The contentious pin is shaped like the Essequibo region, a resource-rich area that constitutes two-thirds of Guyana’s territory. This territory lies at the heart of a centuries-old dispute with neighbouring Venezuela, which borders Guyana to its west.
Venezuelan government officials, state television anchors, lawmakers, and members of the ruling party have increasingly adopted the pin. This trend reportedly followed the U.S. capture of Nicolás Maduro in a stunning nighttime raid on his residence in Caracas, Venezuela's capital, in early January.
In a note addressed to Terrance Drew, the prime minister of St. Kitts and Nevis and chairman of the Caribbean trade bloc Caricom, Guyanese President Irfaan Ali stated that the pin unequivocally asserts "Venezuela’s claim to Guyana’s territory."
Rodríguez wore the pin when she visited Barbados on Monday, and previously, during a visit to Grenada earlier in April, her first overseas trip since she took over after Maduro's seizure.
open image in gallery Interim President of Venezuela Delcy Rodríguez speaks during an official visit to Venezuela at Miraflores Palace on April 24, 2026 ( Getty )
In his note, Ali said he fears Rodríguez’s use of the pin on official trips could be misinterpreted as her hosts' “acquiescence or tolerance" of Venezuela's territorial claims.
“Caricom’s principled support for Guyana must be reflected not only in declarations but in the context and conduct of official engagements,” he added, referring to the bloc.
Venezuela has long argued that an 1899 international boundaries commission cheated it out of the area during British colonial rule.
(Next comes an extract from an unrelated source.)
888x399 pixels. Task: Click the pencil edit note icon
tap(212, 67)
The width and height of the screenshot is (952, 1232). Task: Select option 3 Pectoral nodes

The land dispute is currently before the International Court of Justice in the Netherlands.
In his note, Ali also reminded the trade bloc that it has unequivocally supported Guyana’s claim to the region at key meetings and insisted Venezuela should not be allowed to display “symbols and maps” of Essequibo as it would only undermine the case before the international court.
He has also railed against the inclusion of Essequibo on official maps of Venezuela, calling it a ”calculated and provocative assertion of a claim” that Guyana has persistently rejected.
In recent years, Venezuela has sent gunboats to U.S.-run offshore oilfields licensed by Guyana, demanding that oil production there be halted, threats that the rigs have ignored.
In Caracas, government officials could not be immediately reached for comment.